Read through the material below and copy each line in which the word "agent" occurs.
^^^^^^^^^^^^^^^^
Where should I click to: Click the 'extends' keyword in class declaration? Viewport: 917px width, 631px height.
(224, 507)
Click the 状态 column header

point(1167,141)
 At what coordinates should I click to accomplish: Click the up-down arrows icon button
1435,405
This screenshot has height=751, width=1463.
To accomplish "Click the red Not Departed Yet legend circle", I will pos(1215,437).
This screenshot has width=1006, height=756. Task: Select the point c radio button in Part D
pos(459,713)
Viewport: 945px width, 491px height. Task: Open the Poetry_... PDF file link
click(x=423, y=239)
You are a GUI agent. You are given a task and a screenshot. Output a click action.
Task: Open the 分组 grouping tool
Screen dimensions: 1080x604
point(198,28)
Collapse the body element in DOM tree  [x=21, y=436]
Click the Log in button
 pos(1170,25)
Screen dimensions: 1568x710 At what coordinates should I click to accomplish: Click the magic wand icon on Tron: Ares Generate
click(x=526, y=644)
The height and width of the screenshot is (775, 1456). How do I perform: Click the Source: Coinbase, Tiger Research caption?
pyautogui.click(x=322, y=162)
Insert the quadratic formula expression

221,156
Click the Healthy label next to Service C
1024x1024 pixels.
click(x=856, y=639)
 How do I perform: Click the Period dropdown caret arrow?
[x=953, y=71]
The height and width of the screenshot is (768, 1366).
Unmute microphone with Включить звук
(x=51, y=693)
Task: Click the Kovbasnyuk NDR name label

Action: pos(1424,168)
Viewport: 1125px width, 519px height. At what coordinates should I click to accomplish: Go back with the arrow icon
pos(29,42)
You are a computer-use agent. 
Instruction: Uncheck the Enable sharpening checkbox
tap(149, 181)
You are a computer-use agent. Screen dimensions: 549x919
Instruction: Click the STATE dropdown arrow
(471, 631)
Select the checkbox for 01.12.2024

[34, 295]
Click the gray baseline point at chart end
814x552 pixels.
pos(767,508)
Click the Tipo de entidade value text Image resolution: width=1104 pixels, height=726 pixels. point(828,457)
^^^^^^^^^^^^^^^^
## [Result of this exercise]
You are a GUI agent. You are given a task and a screenshot. Output a click action.
You are a computer-use agent. 
You are a computer-use agent. Screen dimensions: 549x919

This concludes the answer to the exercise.